→ SUPPLIED PASSAGE:
Thomas Sowell, who has a degree from Harvard in economics, said the best thing about having a Harvard degree was 'never again having to be impressed by someone with a degree from Harvard."  In this article, Sowell's opinion of Harvard graduates will be extended to Harvard faculty in the person of Lawrence H. Summers. 

Summers, who has a Harvard PhD in economics, served as Harvard president from 2001-2006, and is currently on the faculty as the Charles W. Eliot professor of economics.  In addition to all his roles at Harvard, Summers has been active in government as well.  He served as Deputy Treasury Secretary and Treasury Secretary in the Clinton Administration.  Summers became Treasury Secretary on July 2, 1999 when he replaced another Harvard power-broker, Robert Rubin.  (Rubin was off to Citigroup where he would make $115-million while Citigroup lost tens of billions.)  (1)  Later Summers would serve as President Obama's Director of the National Economic Council. Like few other people in the country, Lawrence Summers easily transitions between positions of great academic, financial and government power.  This in spite of the fact that he has been proven spectacularly wrong in his area of (purely purported) expertise, economics.

Lawrence Summers and the Derivatives Controversy: May-July 1998
In May 1998 and under the leadership of Brooksley Born, the Commodities Futures and Trading Commission (CFTC) prepared their 'concept release' to consider regulating derivatives.  Born wasn't a financier; she was a lawyer.  However, much of her practice had involved financial derivatives.  She had first hand experience with how complex and how large the derivatives market was becoming.  She thought it made sense to look into whether derivatives should be treated in the same way other financial instruments, such as options and futures, were treated.  Indeed, derivatives had been a growing source of concern among the more conservative members of the banking establishment for years.

→ DATASET EXCERPTS:
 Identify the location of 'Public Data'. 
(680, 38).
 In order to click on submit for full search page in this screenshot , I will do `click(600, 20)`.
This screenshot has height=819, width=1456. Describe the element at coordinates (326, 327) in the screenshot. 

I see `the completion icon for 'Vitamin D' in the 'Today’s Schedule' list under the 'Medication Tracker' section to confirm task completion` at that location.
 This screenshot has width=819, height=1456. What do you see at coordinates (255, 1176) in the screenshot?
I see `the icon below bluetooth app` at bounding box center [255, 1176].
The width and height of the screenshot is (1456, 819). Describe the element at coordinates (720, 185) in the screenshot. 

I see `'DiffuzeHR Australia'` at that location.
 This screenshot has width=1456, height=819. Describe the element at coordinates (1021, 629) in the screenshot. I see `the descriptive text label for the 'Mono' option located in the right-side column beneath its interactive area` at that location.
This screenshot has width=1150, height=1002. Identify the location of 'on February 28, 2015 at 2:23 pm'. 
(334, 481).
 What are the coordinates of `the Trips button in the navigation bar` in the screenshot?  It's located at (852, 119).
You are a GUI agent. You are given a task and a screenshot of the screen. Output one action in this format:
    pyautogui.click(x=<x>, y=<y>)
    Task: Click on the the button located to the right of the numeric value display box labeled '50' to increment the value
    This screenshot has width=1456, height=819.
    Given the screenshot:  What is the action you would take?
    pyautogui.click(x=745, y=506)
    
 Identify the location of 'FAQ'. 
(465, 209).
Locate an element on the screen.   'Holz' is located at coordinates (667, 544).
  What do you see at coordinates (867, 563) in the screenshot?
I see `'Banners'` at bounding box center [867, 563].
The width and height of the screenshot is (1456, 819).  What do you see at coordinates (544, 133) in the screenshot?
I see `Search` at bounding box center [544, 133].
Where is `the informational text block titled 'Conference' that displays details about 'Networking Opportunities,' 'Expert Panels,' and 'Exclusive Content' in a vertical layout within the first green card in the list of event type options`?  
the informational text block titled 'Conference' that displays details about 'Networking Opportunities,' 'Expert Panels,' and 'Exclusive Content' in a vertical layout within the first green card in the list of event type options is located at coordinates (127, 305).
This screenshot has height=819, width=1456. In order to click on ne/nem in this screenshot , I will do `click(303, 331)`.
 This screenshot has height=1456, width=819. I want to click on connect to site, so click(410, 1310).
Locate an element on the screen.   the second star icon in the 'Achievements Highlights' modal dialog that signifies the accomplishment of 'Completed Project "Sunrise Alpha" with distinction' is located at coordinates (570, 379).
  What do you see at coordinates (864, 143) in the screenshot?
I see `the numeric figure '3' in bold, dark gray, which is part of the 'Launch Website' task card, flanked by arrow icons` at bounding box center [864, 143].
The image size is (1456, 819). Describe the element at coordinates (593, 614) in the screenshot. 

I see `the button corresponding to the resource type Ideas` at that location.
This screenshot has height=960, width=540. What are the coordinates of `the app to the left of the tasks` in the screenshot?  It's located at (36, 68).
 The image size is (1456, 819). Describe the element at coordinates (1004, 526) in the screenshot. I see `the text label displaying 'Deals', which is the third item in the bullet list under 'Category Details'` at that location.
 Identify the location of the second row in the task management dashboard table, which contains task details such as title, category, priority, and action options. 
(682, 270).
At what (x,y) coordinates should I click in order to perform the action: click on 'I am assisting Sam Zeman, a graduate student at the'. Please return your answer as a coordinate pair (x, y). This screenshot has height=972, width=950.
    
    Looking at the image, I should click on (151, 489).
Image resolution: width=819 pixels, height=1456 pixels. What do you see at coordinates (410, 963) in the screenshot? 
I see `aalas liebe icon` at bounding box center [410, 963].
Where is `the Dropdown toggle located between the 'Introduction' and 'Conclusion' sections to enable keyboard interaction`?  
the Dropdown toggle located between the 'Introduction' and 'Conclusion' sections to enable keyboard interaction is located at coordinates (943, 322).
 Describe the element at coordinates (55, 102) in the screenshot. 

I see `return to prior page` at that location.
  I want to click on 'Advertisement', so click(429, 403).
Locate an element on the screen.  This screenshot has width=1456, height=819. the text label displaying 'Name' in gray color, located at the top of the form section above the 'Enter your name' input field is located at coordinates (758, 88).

→ COMPLETE THE FOLLOWING:
(A) In the Lawrence Summers article, why did Brooksley Born think the CFTC should consider regulating derivatives? Answer in one to three sentences.
(B) Return the part of the Lawrence Summers article that opens with the words containing "Lawrence Summers and" and closes with "establishment for years.".
(C) Carry the Lawrence Summers article forward from the point where it stops.
The listing has no role in this work.

→ PER-TASK OUTPUTS:
(A) Much of Born's legal practice had involved financial derivatives, so she had first-hand experience with how complex and how large the derivatives market was becoming. That led her to think it made sense to look into whether derivatives should be treated the same way as other financial instruments, such as options and futures.

(B)
Lawrence Summers and the Derivatives Controversy: May-July 1998
In May 1998 and under the leadership of Brooksley Born, the Commodities Futures and Trading Commission (CFTC) prepared their 'concept release' to consider regulating derivatives.  Born wasn't a financier; she was a lawyer.  However, much of her practice had involved financial derivatives.  She had first hand experience with how complex and how large the derivatives market was becoming.  She thought it made sense to look into whether derivatives should be treated in the same way other financial instruments, such as options and futures, were treated.  Indeed, derivatives had been a growing source of concern among the more conservative members of the banking establishment for years.

(C)
However, for many in the banking establishment, derivatives were essentially the goose that laid golden eggs.  What made the current regulatory environment so beneficial to these bankers was it allowed unlimited leverage on derivative products.  As these bankers merely saw increased leverage from the standpoint of increased profits and not increased risk, this group of bankers would fight to prevent any regulation of derivatives.  It was these members of the banking establishment that had the ear of Treasury Secretary Rubin.  Some idea of the financial power behind the movement to oppose derivative regulation can be gleaned by the people called to testify against regulating derivatives.  Not only was the Treasury department mobilized, but so too was  the Federal Reserve (Alan Greenspan) and the Securities & Exchange Commission (Arthur Levitt).

The hearings on the CFTC's proposal were held in July 1998.  In his July 1998 testimony, Summers gave two reasons for being skeptical of regulating derivatives (2);

  1. The parties to derivative contracts were largely sophisticated financial institutions that would appear to be eminently capable of protecting themselves from fraud and counterparty insolvencies.
  2. Given the nature of the underlying assets involved...there would seem to be very little scope for market manipulation of the kind seen in traditional agricultural commodities.

The failure of the hedge fund Long Term Capital Management (LTCM) - coming less than two months after his July 1998 testimony - would show these two reasons to be completely wrong. 

Reason 1: The Sophisticated Financial Institutions Argument - WRONG!
If any firm exemplified both the mind-numbing complexity and the enormous risk of derivatives it was LTCM.  LTCM developed mathematical models to determine what prices should be.  It used the result of the calculations to enter into derivatives contracts.  Because the prices predicted by its model were often only slightly different than the prices which prevailed in the market, the only way for LTCM to make serious money was to use enormous amounts of leverage with its derivative trades.  (In these trades, LTCM would essentially 'bet' that the market price would move toward the price predicted by its model.)  For every $1 in capital, LTCM might borrow $30.  With this amount of leverage, very small losses could wipe the firm out.  Stripped of its mathematical complexity, the geniuses at LTCM thought they could make a fortune by picking up pennies in front of freight trains. 

Some idea of the complexity - and the enormous intellectual arrogance - behind LTCMs mathematical models can be gleaned by a review of the educational background of some of LTCM's partners.  Greg Hawkins, Larry Hillibrand, William Krasker, Robert Merton, David Mullins and Eric Rosenfield all had PhDs from MIT.  Merton was also a professor at MIT and won the Nobel Prize in economics.  Rosenfield and Mullins both taught at Harvard, and Mullins was also vice-chair of the Federal Reserve.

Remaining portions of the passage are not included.